DATA TO EXAMINE:
· · · ·

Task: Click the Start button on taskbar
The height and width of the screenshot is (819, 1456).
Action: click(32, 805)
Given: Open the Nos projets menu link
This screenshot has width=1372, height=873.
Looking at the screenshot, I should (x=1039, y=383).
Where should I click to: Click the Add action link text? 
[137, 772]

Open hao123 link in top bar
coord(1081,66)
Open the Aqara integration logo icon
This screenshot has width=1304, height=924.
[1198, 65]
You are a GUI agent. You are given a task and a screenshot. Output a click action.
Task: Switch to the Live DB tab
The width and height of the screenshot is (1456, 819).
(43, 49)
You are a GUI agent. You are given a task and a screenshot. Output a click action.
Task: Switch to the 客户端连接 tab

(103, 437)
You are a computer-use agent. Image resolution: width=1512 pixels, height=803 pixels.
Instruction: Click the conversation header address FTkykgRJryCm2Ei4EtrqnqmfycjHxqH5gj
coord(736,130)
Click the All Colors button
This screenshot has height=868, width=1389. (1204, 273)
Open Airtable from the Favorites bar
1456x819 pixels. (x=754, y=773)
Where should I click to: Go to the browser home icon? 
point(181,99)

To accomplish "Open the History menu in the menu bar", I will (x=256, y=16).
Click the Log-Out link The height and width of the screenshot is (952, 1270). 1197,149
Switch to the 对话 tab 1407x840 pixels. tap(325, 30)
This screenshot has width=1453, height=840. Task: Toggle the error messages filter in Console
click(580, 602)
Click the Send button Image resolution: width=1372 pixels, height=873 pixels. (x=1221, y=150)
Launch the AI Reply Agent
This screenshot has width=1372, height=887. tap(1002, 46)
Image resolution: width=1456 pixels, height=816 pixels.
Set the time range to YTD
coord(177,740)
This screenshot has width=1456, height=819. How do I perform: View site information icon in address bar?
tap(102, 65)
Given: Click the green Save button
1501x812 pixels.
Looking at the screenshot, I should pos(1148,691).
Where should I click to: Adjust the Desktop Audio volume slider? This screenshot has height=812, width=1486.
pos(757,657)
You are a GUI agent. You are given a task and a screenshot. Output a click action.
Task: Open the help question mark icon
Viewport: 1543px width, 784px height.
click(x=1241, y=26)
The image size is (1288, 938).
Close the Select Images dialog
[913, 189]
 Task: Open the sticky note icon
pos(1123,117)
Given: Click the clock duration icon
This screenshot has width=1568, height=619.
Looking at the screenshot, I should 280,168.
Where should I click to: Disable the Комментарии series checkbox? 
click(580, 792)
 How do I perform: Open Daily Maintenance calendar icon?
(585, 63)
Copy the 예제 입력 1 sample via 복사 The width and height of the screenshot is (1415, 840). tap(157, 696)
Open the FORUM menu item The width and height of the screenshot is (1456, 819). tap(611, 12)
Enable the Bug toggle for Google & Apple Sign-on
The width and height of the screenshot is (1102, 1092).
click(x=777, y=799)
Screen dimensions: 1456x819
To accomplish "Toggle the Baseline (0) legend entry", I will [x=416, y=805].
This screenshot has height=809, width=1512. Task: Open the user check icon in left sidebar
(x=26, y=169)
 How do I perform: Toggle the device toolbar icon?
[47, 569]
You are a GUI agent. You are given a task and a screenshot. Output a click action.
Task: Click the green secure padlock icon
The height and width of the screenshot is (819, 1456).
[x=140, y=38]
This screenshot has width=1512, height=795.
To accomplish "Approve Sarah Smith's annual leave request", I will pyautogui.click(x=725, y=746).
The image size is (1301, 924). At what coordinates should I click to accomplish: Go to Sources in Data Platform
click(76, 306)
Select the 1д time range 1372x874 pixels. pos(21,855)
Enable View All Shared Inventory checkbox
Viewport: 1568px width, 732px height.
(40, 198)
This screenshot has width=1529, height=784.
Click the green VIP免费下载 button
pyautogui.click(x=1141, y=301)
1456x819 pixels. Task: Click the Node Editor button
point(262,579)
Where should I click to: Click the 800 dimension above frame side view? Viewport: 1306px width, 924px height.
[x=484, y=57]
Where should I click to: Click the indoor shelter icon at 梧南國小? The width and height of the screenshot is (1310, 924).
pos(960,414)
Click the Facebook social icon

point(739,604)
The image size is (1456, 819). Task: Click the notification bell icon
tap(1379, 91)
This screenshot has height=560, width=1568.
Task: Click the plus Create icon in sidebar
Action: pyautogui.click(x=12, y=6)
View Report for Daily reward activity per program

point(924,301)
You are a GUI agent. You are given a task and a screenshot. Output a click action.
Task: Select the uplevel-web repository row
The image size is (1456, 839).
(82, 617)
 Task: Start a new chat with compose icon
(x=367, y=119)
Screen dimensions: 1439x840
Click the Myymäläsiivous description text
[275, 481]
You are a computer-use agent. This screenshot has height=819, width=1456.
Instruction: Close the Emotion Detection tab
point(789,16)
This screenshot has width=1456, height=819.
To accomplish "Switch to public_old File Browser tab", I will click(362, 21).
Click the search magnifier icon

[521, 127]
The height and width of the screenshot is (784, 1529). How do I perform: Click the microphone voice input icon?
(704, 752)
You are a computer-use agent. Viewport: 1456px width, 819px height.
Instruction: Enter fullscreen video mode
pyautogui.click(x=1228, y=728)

· · · ·

AIM OF THE TASK: The task requires that all the material be restated word for word.

RESULT FOR THIS TASK:
Task: Click the Start button on taskbar
The height and width of the screenshot is (819, 1456).
Action: click(32, 805)
Given: Open the Nos projets menu link
This screenshot has width=1372, height=873.
Looking at the screenshot, I should (x=1039, y=383).
Where should I click to: Click the Add action link text? 
[137, 772]

Open hao123 link in top bar
coord(1081,66)
Open the Aqara integration logo icon
This screenshot has width=1304, height=924.
[1198, 65]
You are a GUI agent. You are given a task and a screenshot. Output a click action.
Task: Switch to the Live DB tab
The width and height of the screenshot is (1456, 819).
(43, 49)
You are a GUI agent. You are given a task and a screenshot. Output a click action.
Task: Switch to the 客户端连接 tab

(103, 437)
You are a computer-use agent. Image resolution: width=1512 pixels, height=803 pixels.
Instruction: Click the conversation header address FTkykgRJryCm2Ei4EtrqnqmfycjHxqH5gj
coord(736,130)
Click the All Colors button
This screenshot has height=868, width=1389. (1204, 273)
Open Airtable from the Favorites bar
1456x819 pixels. (x=754, y=773)
Where should I click to: Go to the browser home icon? 
point(181,99)

To accomplish "Open the History menu in the menu bar", I will (x=256, y=16).
Click the Log-Out link The height and width of the screenshot is (952, 1270). 1197,149
Switch to the 对话 tab 1407x840 pixels. tap(325, 30)
This screenshot has width=1453, height=840. Task: Toggle the error messages filter in Console
click(580, 602)
Click the Send button Image resolution: width=1372 pixels, height=873 pixels. (x=1221, y=150)
Launch the AI Reply Agent
This screenshot has width=1372, height=887. tap(1002, 46)
Image resolution: width=1456 pixels, height=816 pixels.
Set the time range to YTD
coord(177,740)
This screenshot has width=1456, height=819. How do I perform: View site information icon in address bar?
tap(102, 65)
Given: Click the green Save button
1501x812 pixels.
Looking at the screenshot, I should pos(1148,691).
Where should I click to: Adjust the Desktop Audio volume slider? This screenshot has height=812, width=1486.
pos(757,657)
You are a GUI agent. You are given a task and a screenshot. Output a click action.
Task: Open the help question mark icon
Viewport: 1543px width, 784px height.
click(x=1241, y=26)
The image size is (1288, 938).
Close the Select Images dialog
[913, 189]
 Task: Open the sticky note icon
pos(1123,117)
Given: Click the clock duration icon
This screenshot has width=1568, height=619.
Looking at the screenshot, I should 280,168.
Where should I click to: Disable the Комментарии series checkbox? 
click(580, 792)
 How do I perform: Open Daily Maintenance calendar icon?
(585, 63)
Copy the 예제 입력 1 sample via 복사 The width and height of the screenshot is (1415, 840). tap(157, 696)
Open the FORUM menu item The width and height of the screenshot is (1456, 819). tap(611, 12)
Enable the Bug toggle for Google & Apple Sign-on
The width and height of the screenshot is (1102, 1092).
click(x=777, y=799)
Screen dimensions: 1456x819
To accomplish "Toggle the Baseline (0) legend entry", I will [x=416, y=805].
This screenshot has height=809, width=1512. Task: Open the user check icon in left sidebar
(x=26, y=169)
 How do I perform: Toggle the device toolbar icon?
[47, 569]
You are a GUI agent. You are given a task and a screenshot. Output a click action.
Task: Click the green secure padlock icon
The height and width of the screenshot is (819, 1456).
[x=140, y=38]
This screenshot has width=1512, height=795.
To accomplish "Approve Sarah Smith's annual leave request", I will pyautogui.click(x=725, y=746).
The image size is (1301, 924). At what coordinates should I click to accomplish: Go to Sources in Data Platform
click(76, 306)
Select the 1д time range 1372x874 pixels. pos(21,855)
Enable View All Shared Inventory checkbox
Viewport: 1568px width, 732px height.
(40, 198)
This screenshot has width=1529, height=784.
Click the green VIP免费下载 button
pyautogui.click(x=1141, y=301)
1456x819 pixels. Task: Click the Node Editor button
point(262,579)
Where should I click to: Click the 800 dimension above frame side view? Viewport: 1306px width, 924px height.
[x=484, y=57]
Where should I click to: Click the indoor shelter icon at 梧南國小? The width and height of the screenshot is (1310, 924).
pos(960,414)
Click the Facebook social icon

point(739,604)
The image size is (1456, 819). Task: Click the notification bell icon
tap(1379, 91)
This screenshot has height=560, width=1568.
Task: Click the plus Create icon in sidebar
Action: pyautogui.click(x=12, y=6)
View Report for Daily reward activity per program

point(924,301)
You are a GUI agent. You are given a task and a screenshot. Output a click action.
Task: Select the uplevel-web repository row
The image size is (1456, 839).
(82, 617)
 Task: Start a new chat with compose icon
(x=367, y=119)
Screen dimensions: 1439x840
Click the Myymäläsiivous description text
[275, 481]
You are a computer-use agent. This screenshot has height=819, width=1456.
Instruction: Close the Emotion Detection tab
point(789,16)
This screenshot has width=1456, height=819.
To accomplish "Switch to public_old File Browser tab", I will click(362, 21).
Click the search magnifier icon

[521, 127]
The height and width of the screenshot is (784, 1529). How do I perform: Click the microphone voice input icon?
(704, 752)
You are a computer-use agent. Viewport: 1456px width, 819px height.
Instruction: Enter fullscreen video mode
pyautogui.click(x=1228, y=728)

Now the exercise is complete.